The recurring negative operating cash flow suggests that the company's core brokerage operations are failing to cover their own administrative and acquisition-related costs. This persistent cash burn indicates that the float generated from premiums is insufficient to offset the high fixed-cost base, leaving the firm reliant on external capital to sustain operations.
As reported in financial statements, the company faced $4.9 million in claims and loss payments during 2025Q3, a figure that significantly dwarfs the firm's minimal cash reserves and highlights the volatility inherent in managing insurance liabilities without a robust, self-sustaining capital buffer.
The magnitude of these claims payments relative to the company's cash position suggests that any unexpected spike in loss frequency could lead to immediate liquidity stress. Investors should monitor whether these outflows are being managed through reinsurance recoverables or if they are directly depleting the firm's limited working capital.
Based on the provided data, the company's OCF/NI ratio has fluctuated wildly, reaching 0.70 in 2025Q3, which indicates that reported net losses are not being fully reconciled by cash-generative activities, further complicating the assessment of the firm's true underlying economic performance.

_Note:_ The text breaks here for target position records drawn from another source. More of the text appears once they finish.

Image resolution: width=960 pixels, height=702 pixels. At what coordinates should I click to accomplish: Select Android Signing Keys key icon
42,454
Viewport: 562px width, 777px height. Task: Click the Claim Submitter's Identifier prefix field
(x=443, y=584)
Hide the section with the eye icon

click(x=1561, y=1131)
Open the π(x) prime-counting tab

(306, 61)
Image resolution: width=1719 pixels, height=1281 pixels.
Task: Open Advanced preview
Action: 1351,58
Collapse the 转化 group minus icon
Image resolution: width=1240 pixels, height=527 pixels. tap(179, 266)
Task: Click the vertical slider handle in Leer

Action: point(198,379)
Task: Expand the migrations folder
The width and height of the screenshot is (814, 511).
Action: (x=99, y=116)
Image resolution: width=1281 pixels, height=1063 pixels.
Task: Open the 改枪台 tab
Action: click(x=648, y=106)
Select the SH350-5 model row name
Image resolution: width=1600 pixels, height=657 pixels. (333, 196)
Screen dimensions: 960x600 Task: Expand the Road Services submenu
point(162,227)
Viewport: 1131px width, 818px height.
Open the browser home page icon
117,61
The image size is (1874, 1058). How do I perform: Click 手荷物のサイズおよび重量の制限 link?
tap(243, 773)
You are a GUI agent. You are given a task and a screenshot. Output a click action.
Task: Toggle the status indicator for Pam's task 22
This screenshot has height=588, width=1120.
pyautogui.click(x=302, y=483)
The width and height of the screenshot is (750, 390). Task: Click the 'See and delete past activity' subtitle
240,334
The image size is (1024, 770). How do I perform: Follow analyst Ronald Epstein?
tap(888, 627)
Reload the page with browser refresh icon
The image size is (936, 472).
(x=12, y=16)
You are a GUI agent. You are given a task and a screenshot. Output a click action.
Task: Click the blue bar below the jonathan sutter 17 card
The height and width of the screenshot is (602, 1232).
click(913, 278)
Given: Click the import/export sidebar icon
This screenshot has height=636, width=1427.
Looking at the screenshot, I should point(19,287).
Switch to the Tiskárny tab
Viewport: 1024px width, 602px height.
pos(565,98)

The lack of a consistent relationship between net income and operating cash flow suggests that non-cash accruals and integration-related expenses are masking the severity of the cash burn. This disconnect warrants further investigation into whether the company's accounting practices are adequately reflecting the ongoing depletion of its liquid assets.
As indicated by the most recent quarterly data, the company's cash balance has dwindled to just $372,695, a critical level that appears to leave the firm with virtually no margin for error in meeting its ongoing operational and debt-servicing obligations.
The current cash position suggests that the company may be approaching a point where it must choose between further dilutive equity raises or asset divestitures to maintain solvency. The absence of significant investment portfolio activity, such as purchases or sales, further implies that the firm lacks the liquid reserves necessary to pivot its strategy or weather a prolonged period of negative cash flow.
Quick answers to the most common questions about buying RELI stock.
Reliance Global Group, Inc. (RELI) generated $-2.5M in net cash from operating activities in 2024. This reflects the cash generated directly from core business operations.
Reliance Global Group, Inc. (RELI) reported negative free cash flow of $2.6M in 2024, indicating capital requirements exceeded cash from operations.
Reliance Global Group, Inc. (RELI) spent $0.0M on capital expenditures in 2024. CapEx represents the cash invested in physical assets like property, plant, and equipment to maintain or grow the business.